### Data provided
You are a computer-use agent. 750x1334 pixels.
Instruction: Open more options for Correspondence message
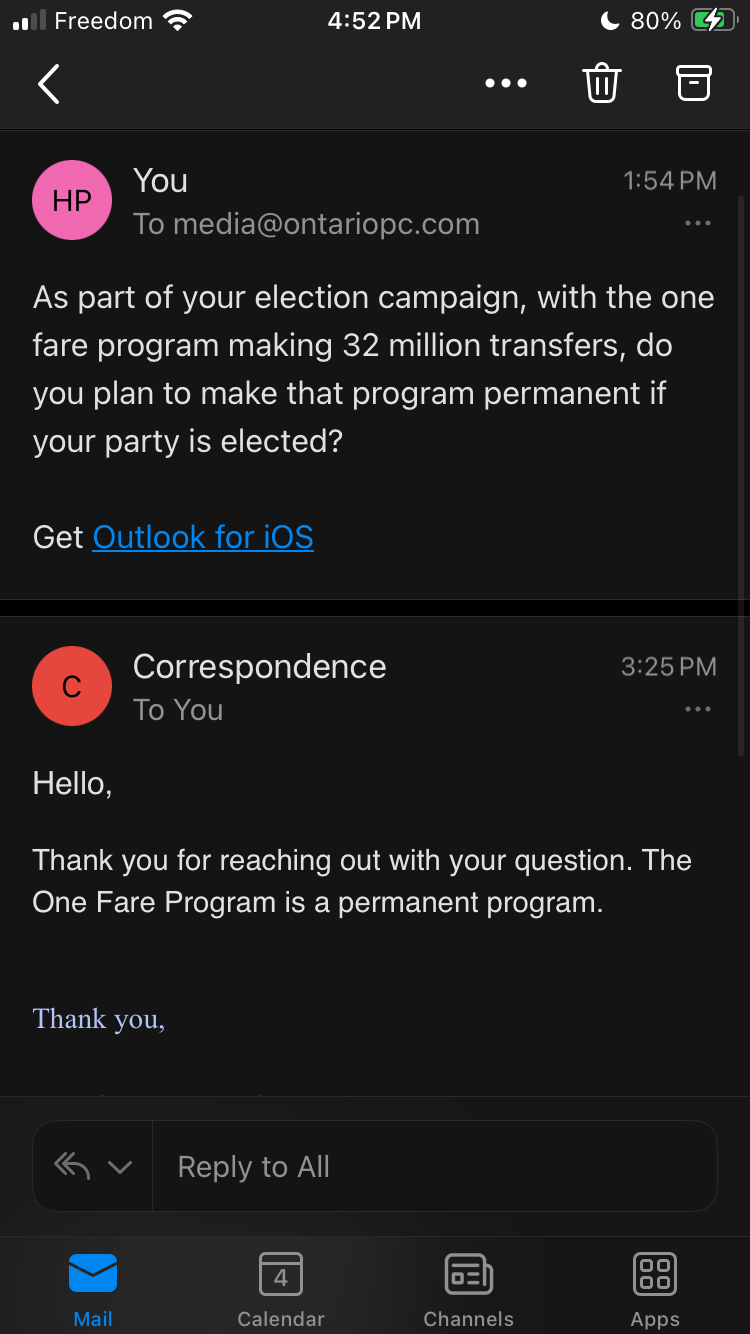pos(698,710)
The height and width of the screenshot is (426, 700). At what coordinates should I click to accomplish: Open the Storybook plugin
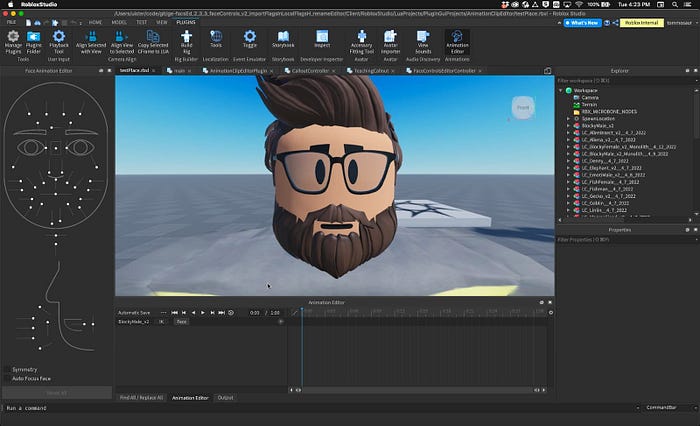coord(283,38)
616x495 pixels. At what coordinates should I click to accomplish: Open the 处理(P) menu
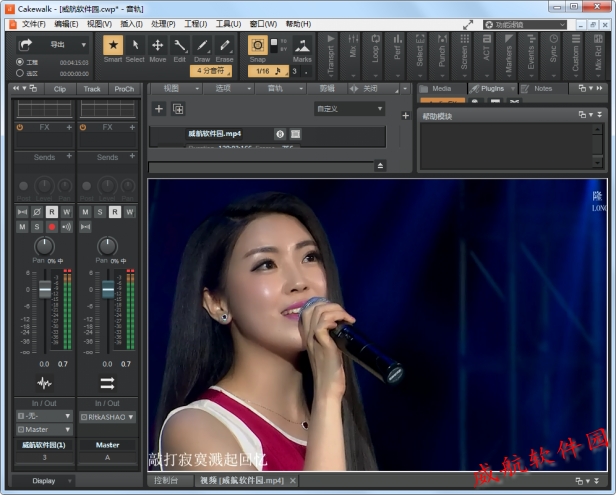point(163,23)
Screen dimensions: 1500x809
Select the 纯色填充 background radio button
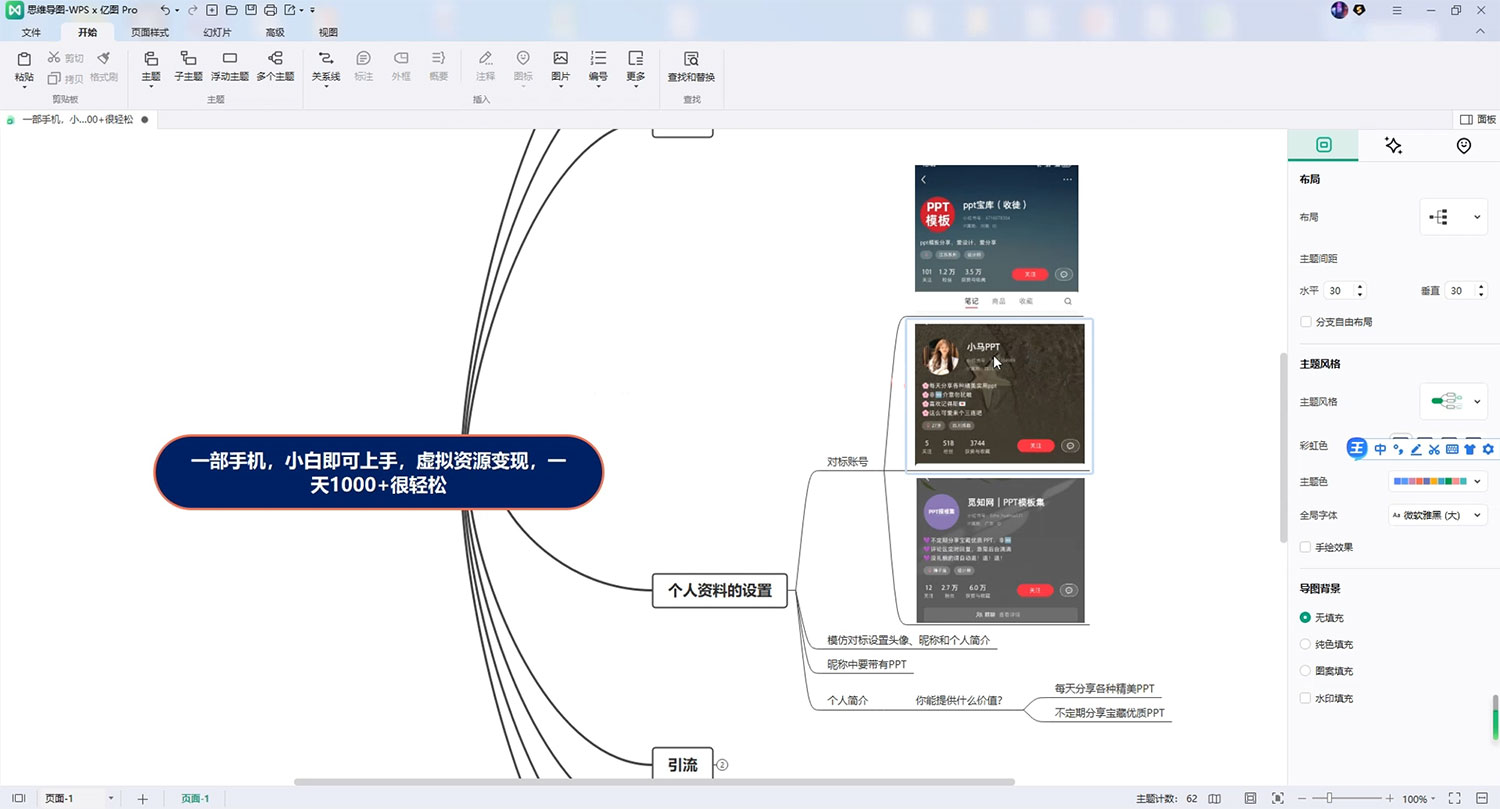click(1306, 644)
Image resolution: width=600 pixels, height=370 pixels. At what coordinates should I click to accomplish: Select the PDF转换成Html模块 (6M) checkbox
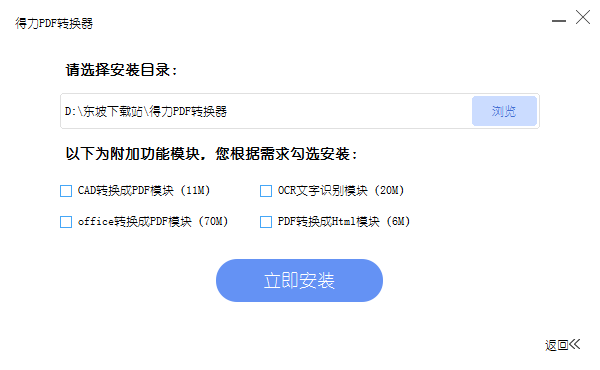pos(266,222)
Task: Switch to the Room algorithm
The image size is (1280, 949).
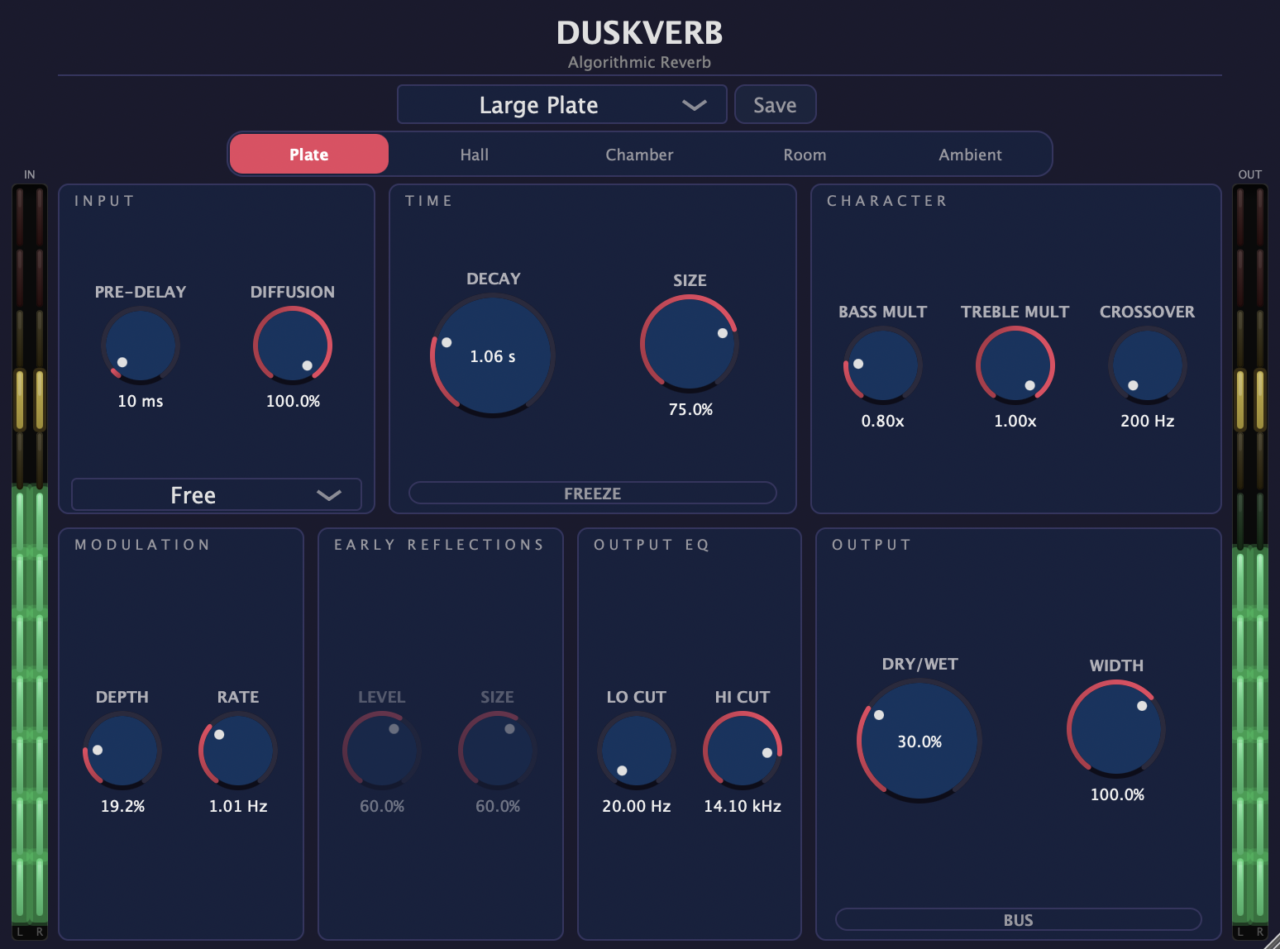Action: [805, 154]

### What to work on
Restate, word for word and without pictures, the lines from the line containing "The height and" to the last line of the records above.

### Task result
The height and width of the screenshot is (426, 700). At what coordinates should I click to accomplish: Open the Storybook plugin
coord(283,38)
616x495 pixels. At what coordinates should I click to accomplish: Open the 处理(P) menu
point(163,23)
Screen dimensions: 1500x809
Select the 纯色填充 background radio button
click(1306, 644)
Image resolution: width=600 pixels, height=370 pixels. At what coordinates should I click to accomplish: Select the PDF转换成Html模块 (6M) checkbox
pos(266,222)
Task: Switch to the Room algorithm
The image size is (1280, 949).
Action: [805, 154]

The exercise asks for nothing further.